Brief results of the collaboration:
The company is a California-based provider of digital marketing solutions. The customer offers promotional campaigns via advertisement embedded in YouTube and Facebook videos.
The customer experienced issues with the analytical module of its digital marketing platform. Generating BI reports either took around a day or resulted in a timeout error, while the company’s analysts needed the up-to-date information daily.
As the company planned to embrace a bigger market segment, the platform should also be able to aggregate billions of video metadata records and merge new updates each day. So, there was a need for a distributed data processing solution that would replace the existing DB2-based module.
In the course of the project, the team faced the following challenges:
As the customer aimed at aggregating larger data volumes—billions of videos—the legacy DB2 database was no longer an option. So, engineers at Altoros implemented a distributed solution based on Cloudera/Hadoop.
Apache Kafka was used to smartly queue video metadata updates (titles, number of clicks, etc.), so that only the latest information would be sent for processing. The data model was also optimized, improving performance.
Experts at Altoros evaluated a variety of distributed frameworks and utilized Apache Spark to enable the system to analyze terabytes of data in parallel.
The team discovered that the BI reports were not responding due to some special characters in the input CSV files. To solve the issue, our developers employed the OpenCSV library—to transform data into a readable format prior to merging it in Hive.
Finally, Apache Oozie automated the process of setting up and running jobs inside the data processing layer. The Zabbix service helped to monitor cluster performance.

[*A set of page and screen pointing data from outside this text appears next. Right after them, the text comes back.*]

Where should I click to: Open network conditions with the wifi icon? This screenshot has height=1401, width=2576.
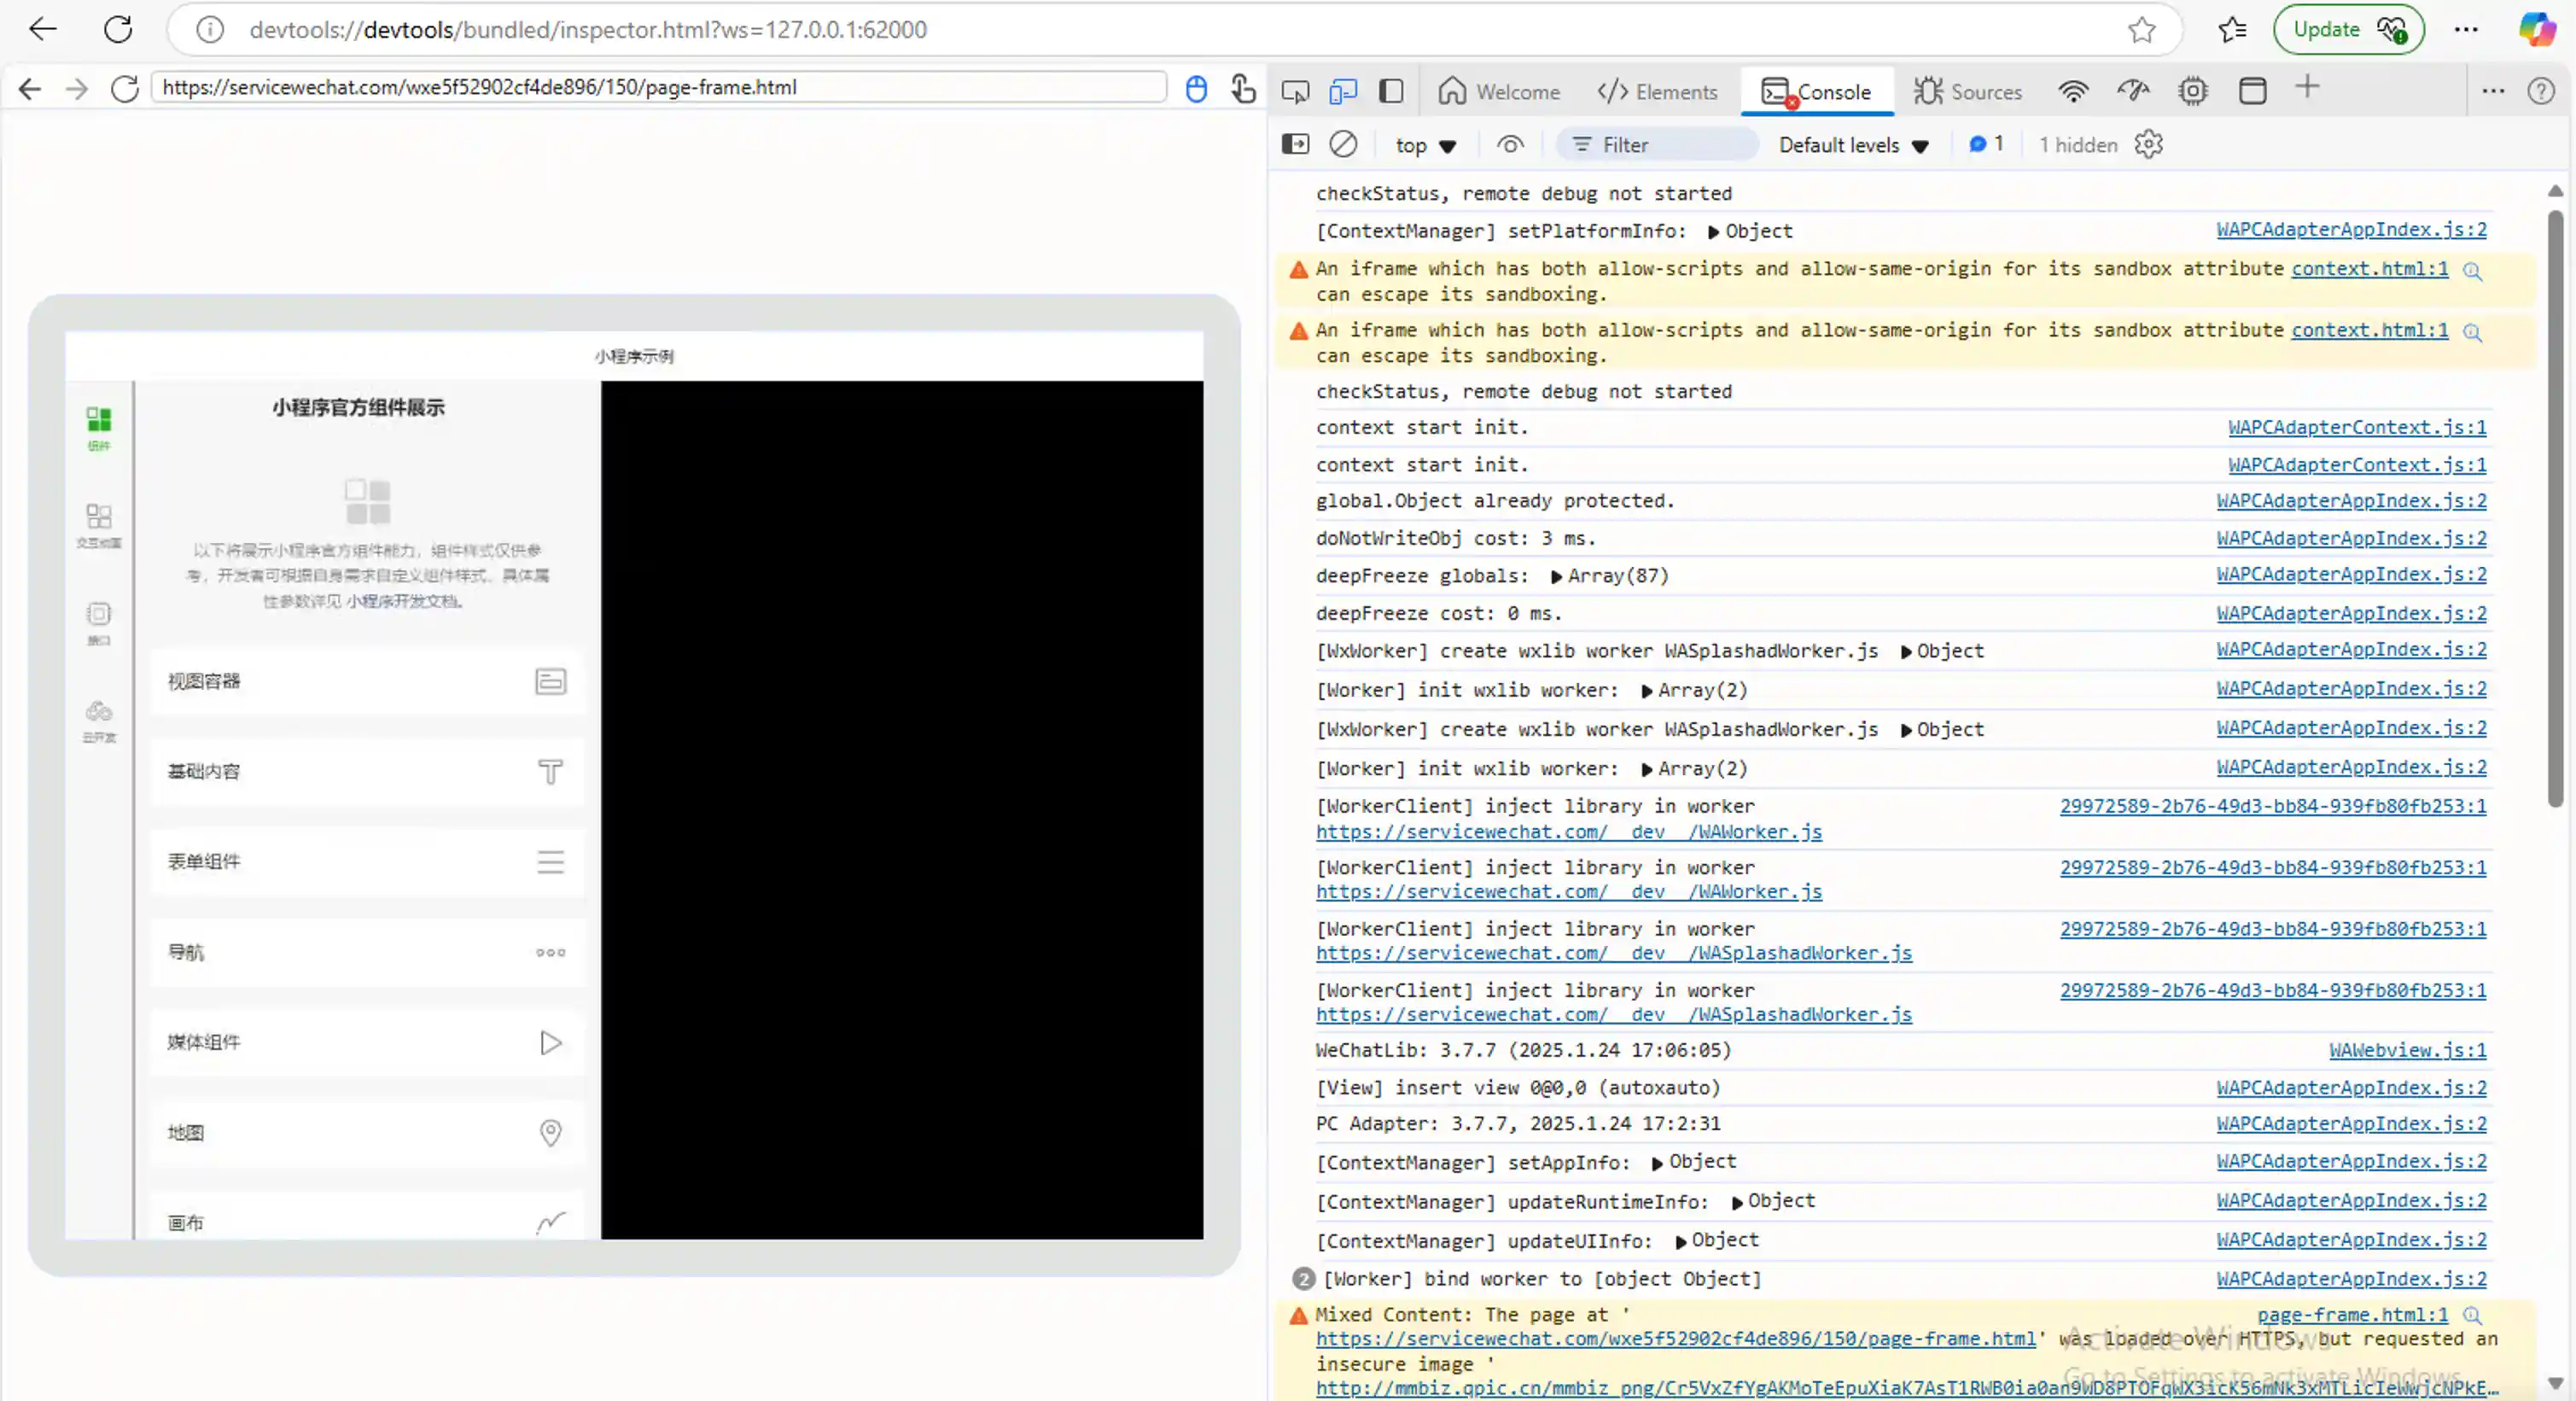click(2075, 91)
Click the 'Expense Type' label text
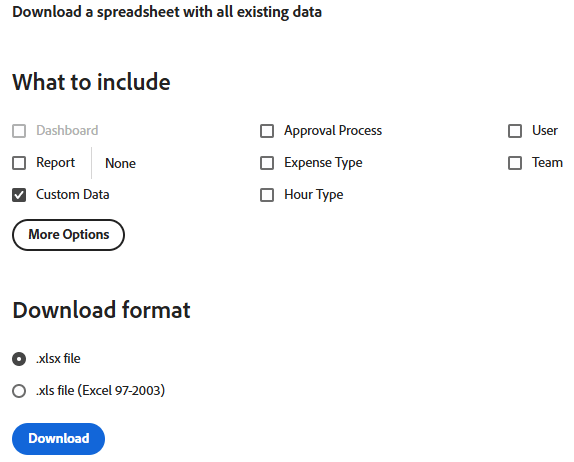The height and width of the screenshot is (462, 574). pyautogui.click(x=323, y=163)
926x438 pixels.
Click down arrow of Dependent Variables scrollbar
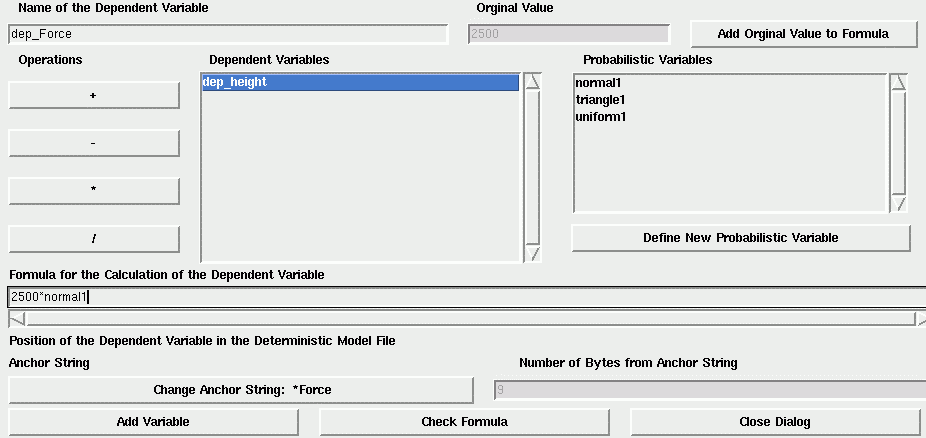coord(533,254)
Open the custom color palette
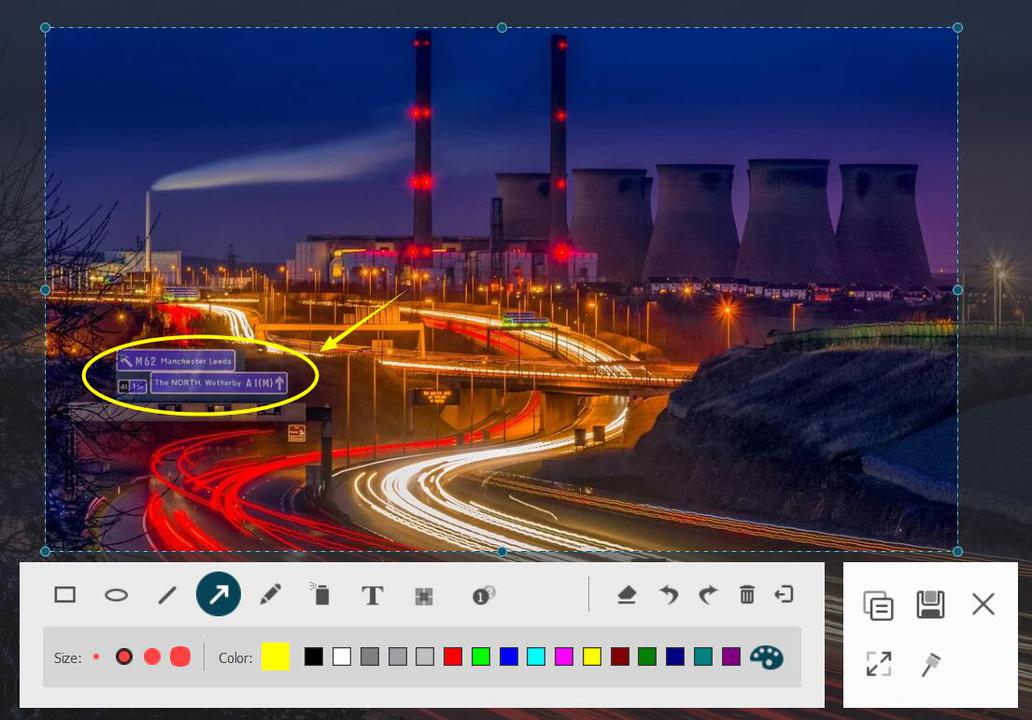1032x720 pixels. coord(766,657)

Cooperating with Altoros, the customer enabled its platform to generate timely BI reports based on a larger amount of videos. Now, the company’s analysts have the up-to-date information daily—for offering targeted ads.
The new distributed data processing module enables to store and analyze 30 TB of compressed data, merging 1 TB of new information within a night. The time spent on executing queries within the data processing layer was also cut multi-fold.
Ubuntu (over AWS)
Cloudera (CDH 6)
Apache Spark, Hive, Cloudera Impala, Tableau, Zabbix, Apache Oozie, Apache Kafka
DB2, HDFS, SQL Server, SQLite